Evaliphy is currently in beta. It is not recommended for production use yet. Please try it out and share your feedback.

How It Works

1. Write in Your Language

Use TypeScript. No Python. No notebooks. Just assertions in the language you already code in.

import { evaluate, expect } from 'evaliphy';

evaluate("Return Policy Chat", async ({ httpClient }) => {
  const res = await httpClient.post('/api/chat', {
    message: "What is your return policy?"
  });
  
  await expect({
    query: "What is your return policy?",
    response: res.answer,
    context: "Items can be returned within 30 days."
  }).toBeFaithful();
});

2. Test Your Real API

No mocks. No offline datasets. Call your actual endpoint.

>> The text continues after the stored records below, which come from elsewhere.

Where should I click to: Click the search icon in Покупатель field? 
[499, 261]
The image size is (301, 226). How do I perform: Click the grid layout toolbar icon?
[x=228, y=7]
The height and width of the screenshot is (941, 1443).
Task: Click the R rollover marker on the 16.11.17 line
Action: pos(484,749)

Get actual responses.

3. Run in CI

Works with GitHub Actions, GitLab CI, Jenkins—anywhere you run tests.

- run: npx evaliphy run
  env:
    OPENAI_API_KEY: ${{ secrets.OPENAI_API_KEY }}

4. Get Readable Reports

See what passed, what failed, why it failed. Human-readable. Machine-parseable.


The Core Mechanism

At its heart, Evaliphy follows a simple but powerful workflow: Trigger → Execute → Judge → Report.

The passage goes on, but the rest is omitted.